Understanding SQS Retry Behavior with Visibility Timeout and Max Receive Count

2025-08-26

When building resilient, event-driven applications with AWS Simple Queue Service (SQS), understanding and correctly configuring the retry mechanism is crucial. When a consumer fails to process a message, SQS can automatically allow the message to be processed again. This behavior is controlled by two key settings: the Visibility Timeout and the Max Receive Count (part of the Redrive policy).

Let's explore how these settings work together to create a robust retry strategy.

Core Configuration Settings

Here is an overview of the essential configurations for an SQS queue that dictates its retry behavior.

1. Visibility Timeout

The Visibility Timeout is the cornerstone of SQS message processing. When a consumer picks up a message from the queue, that message becomes "invisible" to other consumers for the duration of the visibility timeout. This prevents multiple consumers from processing the same message simultaneously.
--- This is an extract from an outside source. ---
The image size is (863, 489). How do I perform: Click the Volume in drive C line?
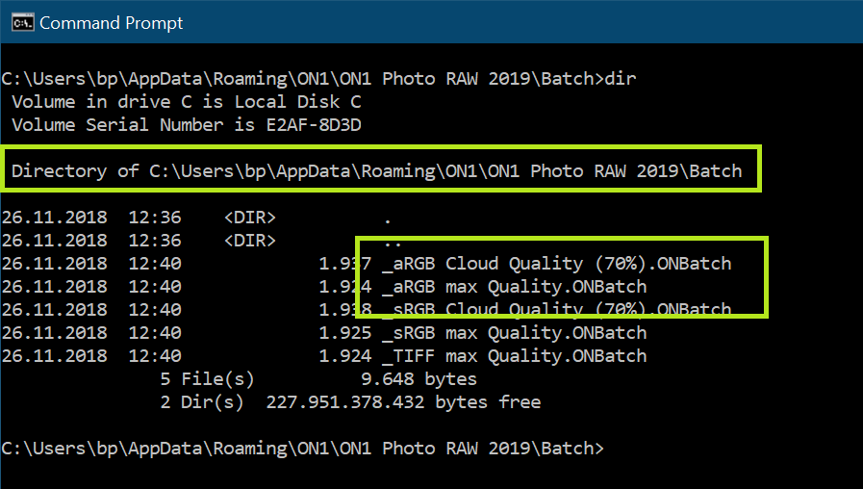[x=186, y=102]
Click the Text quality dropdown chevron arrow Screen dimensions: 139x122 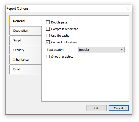(x=122, y=50)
In our example, the Visibility Timeout is set to 2 minutes. This means if a message processing fails, SQS will wait 2 minutes before making it available for another attempt.

2. Max Receive Count

The Max Receive Count is part of the queue's "Redrive policy." It defines the maximum number of times a message can be received (i.e., attempted) by consumers. If the receive count for a message exceeds this number, SQS will move the message to a designated Dead-Letter Queue (DLQ).
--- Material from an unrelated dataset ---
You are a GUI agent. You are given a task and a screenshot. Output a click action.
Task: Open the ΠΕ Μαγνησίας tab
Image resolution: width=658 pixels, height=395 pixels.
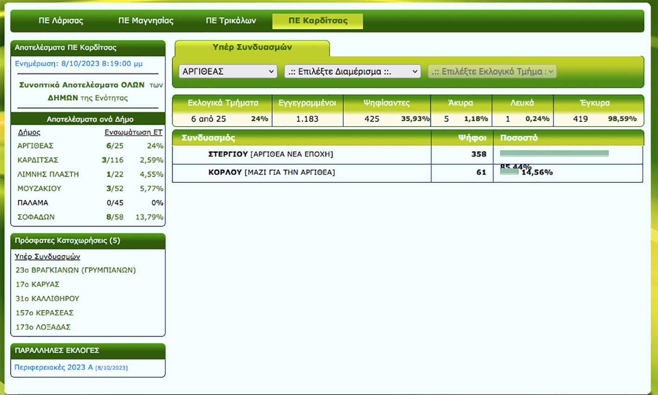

This is a critical safety mechanism to prevent "poison pill" messages (messages that consistently fail to process) from getting stuck in an infinite retry loop, which could clog your queue and waste resources.

In this configuration, the Max Receive Count is set to 3. A message will be attempted a total of three times before being moved to the DLQ.

Observing Retry Behavior in Logs

Let's analyze the Lambda execution logs to see these settings in action. The logs show a message being processed three times, with a consistent interval between each attempt.


timestamp,message
1756176908995,START RequestId: 367aa8d0-b575-5a72-8221-c9f79135dcc3 Version: $LATEST
1756176909833,level=error msg="Error on send mt receive request..."
1756176910078,{"errorMessage":"failed jobs: [{ItemIdentifier:ece84c9e-5555-4e44-b131-f6d74efa5e53}]","errorType":"errorString"}
...
1756177028635,START RequestId: d69a9bf8-c254-50cb-8f13-fadfe6ee4d07 Version: $LATEST
1756177028820,level=error msg="Error on send mt receive request..."
1756177028940,{"errorMessage":"failed jobs: [{ItemIdentifier:ece84c9e-5555-4e44-b131-f6d74efa5e53}]","errorType":"errorString"}
...
1756177148645,START RequestId: 759f2721-238e-5047-9efc-460606bc5d8b Version: $LATEST
1756177148823,level=error msg="Error on send mt receive request..."
1756177148938,{"errorMessage":"failed jobs: [{ItemIdentifier:ece84c9e-5555-4e44-b131-f6d74efa5e53}]","errorType":"errorString"}
    

Log Analysis:

Since the Max Receive Count is 3, after this third failed attempt, the message will not be returned to the main queue. Instead, it will be moved to the configured Dead-Letter Queue for inspection and manual intervention.

Conclusion

By combining Visibility Timeout and Max Receive Count, you gain fine-grained control over your message processing and retry strategy. The Visibility Timeout sets the delay between retries, giving transient issues time to resolve, while the Max Receive Count acts as a fail-safe to isolate problematic messages, ensuring the health and stability of your system.